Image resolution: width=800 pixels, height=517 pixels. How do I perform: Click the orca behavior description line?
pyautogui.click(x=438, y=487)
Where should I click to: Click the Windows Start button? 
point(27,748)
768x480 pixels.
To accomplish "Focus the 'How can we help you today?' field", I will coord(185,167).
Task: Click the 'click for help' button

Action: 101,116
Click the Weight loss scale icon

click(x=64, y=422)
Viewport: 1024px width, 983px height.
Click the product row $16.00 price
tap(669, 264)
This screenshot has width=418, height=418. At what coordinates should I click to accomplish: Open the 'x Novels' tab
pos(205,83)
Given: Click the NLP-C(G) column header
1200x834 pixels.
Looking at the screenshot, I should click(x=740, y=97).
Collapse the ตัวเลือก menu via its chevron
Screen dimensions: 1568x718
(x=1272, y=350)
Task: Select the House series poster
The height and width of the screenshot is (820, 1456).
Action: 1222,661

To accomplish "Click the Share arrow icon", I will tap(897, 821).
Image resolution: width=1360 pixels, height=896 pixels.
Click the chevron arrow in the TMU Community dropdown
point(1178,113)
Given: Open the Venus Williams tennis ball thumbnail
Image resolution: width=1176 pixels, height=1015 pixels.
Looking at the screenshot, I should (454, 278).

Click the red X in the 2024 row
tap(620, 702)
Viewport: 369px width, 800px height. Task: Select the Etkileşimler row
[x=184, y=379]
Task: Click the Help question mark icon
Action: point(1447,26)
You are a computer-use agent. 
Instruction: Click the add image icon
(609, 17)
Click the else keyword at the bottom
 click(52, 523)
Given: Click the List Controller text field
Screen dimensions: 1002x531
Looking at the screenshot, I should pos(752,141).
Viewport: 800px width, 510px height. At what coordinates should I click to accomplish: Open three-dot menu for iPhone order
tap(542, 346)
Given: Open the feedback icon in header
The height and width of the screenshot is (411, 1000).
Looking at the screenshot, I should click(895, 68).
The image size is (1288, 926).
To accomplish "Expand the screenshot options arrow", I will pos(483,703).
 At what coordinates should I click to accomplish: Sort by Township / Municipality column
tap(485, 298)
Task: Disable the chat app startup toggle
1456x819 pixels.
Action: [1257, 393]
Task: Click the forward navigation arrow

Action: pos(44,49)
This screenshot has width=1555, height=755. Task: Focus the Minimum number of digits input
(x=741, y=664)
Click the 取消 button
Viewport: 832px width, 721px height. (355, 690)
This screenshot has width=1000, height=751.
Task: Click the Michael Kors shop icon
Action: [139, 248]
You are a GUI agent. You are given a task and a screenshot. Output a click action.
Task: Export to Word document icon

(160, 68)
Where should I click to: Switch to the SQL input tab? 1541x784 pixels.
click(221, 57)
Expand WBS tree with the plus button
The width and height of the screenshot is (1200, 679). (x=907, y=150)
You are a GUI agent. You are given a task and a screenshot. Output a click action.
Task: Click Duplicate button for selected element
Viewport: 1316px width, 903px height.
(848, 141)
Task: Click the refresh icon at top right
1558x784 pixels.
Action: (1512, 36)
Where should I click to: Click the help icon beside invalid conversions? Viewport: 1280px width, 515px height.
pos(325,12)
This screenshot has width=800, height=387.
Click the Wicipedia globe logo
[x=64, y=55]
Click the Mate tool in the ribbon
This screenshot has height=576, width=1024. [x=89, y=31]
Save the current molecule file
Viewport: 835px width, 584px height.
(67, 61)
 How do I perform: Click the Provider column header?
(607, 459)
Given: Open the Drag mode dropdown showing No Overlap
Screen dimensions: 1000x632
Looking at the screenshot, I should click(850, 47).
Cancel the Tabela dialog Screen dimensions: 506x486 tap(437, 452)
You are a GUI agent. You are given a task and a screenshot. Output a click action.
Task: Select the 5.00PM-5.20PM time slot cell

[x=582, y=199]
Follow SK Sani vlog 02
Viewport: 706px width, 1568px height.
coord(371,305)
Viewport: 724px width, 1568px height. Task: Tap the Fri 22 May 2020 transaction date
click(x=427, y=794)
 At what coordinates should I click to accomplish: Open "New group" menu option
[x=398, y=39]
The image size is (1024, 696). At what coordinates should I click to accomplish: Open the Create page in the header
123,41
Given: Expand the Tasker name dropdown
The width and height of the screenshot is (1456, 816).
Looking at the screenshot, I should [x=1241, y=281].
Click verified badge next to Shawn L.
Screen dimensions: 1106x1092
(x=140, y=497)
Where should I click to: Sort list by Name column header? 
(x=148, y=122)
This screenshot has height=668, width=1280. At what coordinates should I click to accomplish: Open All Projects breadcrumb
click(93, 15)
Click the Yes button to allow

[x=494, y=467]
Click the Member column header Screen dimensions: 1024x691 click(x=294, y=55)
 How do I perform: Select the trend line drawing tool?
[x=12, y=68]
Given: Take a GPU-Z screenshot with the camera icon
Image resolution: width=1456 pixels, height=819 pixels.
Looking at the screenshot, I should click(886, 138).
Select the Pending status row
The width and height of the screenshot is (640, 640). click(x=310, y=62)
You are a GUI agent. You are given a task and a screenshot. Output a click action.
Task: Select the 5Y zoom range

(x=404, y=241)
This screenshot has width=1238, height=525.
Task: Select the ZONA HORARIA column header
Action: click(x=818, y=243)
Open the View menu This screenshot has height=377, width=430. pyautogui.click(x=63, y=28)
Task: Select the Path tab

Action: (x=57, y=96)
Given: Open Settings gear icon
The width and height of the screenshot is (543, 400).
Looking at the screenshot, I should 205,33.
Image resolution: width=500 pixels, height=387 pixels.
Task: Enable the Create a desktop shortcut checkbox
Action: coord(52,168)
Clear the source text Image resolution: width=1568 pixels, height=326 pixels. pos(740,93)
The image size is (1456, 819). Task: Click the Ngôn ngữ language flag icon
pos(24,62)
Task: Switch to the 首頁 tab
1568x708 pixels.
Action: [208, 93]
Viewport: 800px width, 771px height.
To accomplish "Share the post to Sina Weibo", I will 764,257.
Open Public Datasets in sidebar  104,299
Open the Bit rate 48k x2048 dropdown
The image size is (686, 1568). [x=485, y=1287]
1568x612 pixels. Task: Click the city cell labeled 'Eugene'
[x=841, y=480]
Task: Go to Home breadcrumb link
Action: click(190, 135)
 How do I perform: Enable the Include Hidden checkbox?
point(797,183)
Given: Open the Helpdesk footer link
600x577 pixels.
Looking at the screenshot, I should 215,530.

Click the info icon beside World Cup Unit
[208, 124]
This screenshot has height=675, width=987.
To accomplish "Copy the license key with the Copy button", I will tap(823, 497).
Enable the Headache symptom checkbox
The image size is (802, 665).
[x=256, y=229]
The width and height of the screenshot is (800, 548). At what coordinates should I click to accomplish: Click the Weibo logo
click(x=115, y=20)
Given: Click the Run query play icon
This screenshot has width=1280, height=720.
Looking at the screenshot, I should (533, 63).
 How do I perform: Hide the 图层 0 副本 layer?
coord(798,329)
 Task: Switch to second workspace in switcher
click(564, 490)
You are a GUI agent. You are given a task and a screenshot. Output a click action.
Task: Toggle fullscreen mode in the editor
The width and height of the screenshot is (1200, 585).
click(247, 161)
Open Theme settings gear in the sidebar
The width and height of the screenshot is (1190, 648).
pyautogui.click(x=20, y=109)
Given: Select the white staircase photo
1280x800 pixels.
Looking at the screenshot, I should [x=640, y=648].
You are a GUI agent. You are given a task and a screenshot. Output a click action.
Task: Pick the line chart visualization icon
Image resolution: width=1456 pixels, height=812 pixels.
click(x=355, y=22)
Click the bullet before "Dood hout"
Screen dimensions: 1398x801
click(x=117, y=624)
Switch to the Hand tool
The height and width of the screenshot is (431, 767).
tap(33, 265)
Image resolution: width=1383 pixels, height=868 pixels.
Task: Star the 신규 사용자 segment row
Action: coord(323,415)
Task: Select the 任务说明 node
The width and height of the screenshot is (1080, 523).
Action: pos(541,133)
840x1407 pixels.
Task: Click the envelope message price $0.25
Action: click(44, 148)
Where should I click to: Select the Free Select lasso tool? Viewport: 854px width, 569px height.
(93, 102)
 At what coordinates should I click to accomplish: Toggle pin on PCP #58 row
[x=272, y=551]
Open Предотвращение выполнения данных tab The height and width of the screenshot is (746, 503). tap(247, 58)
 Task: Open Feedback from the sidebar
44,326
+-------+
**DESCRIPTION OF THE TASK**
Swap "product" for "item" and write out the lines from the line with "Task: Click the 'click for help' button" up to and including the line with "pos(205,83)". Change nothing else.

**EXERCISE OUTPUT**
Task: Click the 'click for help' button

Action: 101,116
Click the Weight loss scale icon

click(x=64, y=422)
Viewport: 1024px width, 983px height.
Click the item row $16.00 price
tap(669, 264)
This screenshot has width=418, height=418. At what coordinates should I click to accomplish: Open the 'x Novels' tab
pos(205,83)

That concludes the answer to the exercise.